画期的な薬の開発で歩けなかった子供が歩けるようになった
「脊髄性筋萎縮症」(SMA)に対する遺伝子治療薬のお話を続けます。SMAは、日本では指定難病で罹患率は10万人に1~2人です。
SMN1遺伝子が明らかな原因遺伝子である先天性疾患ですが、これまでは対症療法しかなく、I型と呼ばれる重症症例では生後6~9カ月で亡くなっていました。それが、遺伝子治療薬が開発されたことにより、SMAで歩けなかった子供が歩けるようになったり、生存期間が延びるなど劇的な改善が見られています。SMAに対する遺伝子治療薬はまさに偉大な薬の誕生といえるでしょう。

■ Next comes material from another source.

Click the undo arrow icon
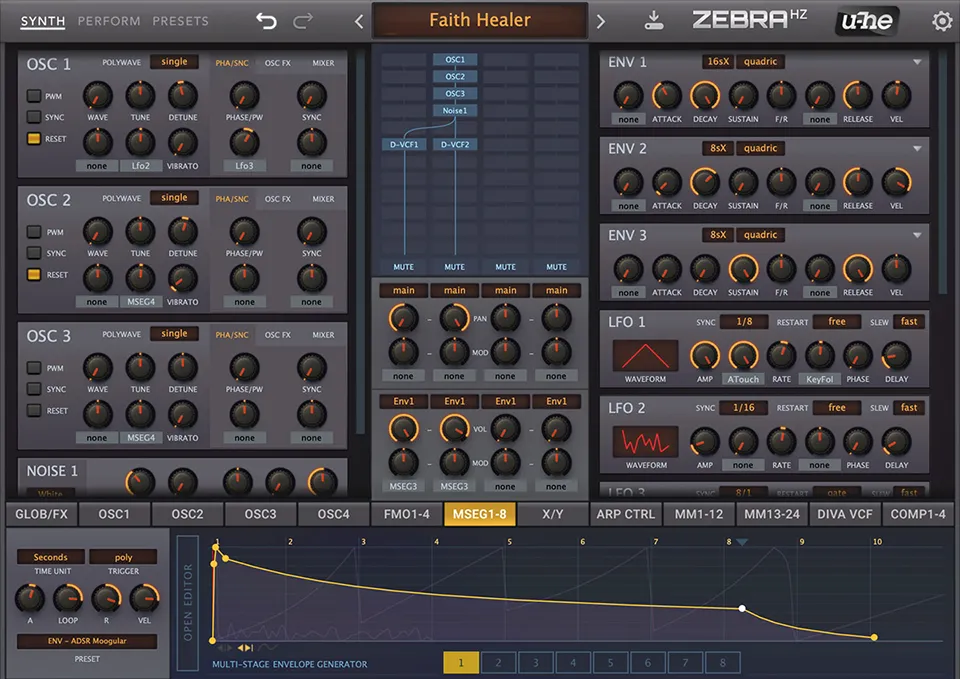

SMAに対する遺伝子治療薬は「スピンラザ」(一般名:ヌシネルセン)と「ゾルゲンスマ」(国内未承認)の2種類があります。他にも数種類が治験段階のようです。
スピンラザは2017年9月に発売されました。その作用機序は画期的で、SMAの原因遺伝子であるSMN1遺伝子に直接アタックするわけではなく、「SMN1遺伝子の異常によって作られなくなったSMNタンパク質を補う」というものです。
体内には、SMNタンパク質を作るもう1つの遺伝子であるSMN2遺伝子という遺伝子があります。スピンラザはそのSMN2遺伝子に結合して、正常なSMNタンパク質が作られるように促します。これによってSMN1異常で不足していたSMNタンパク質を補うことができ、治療効果を発揮するのです。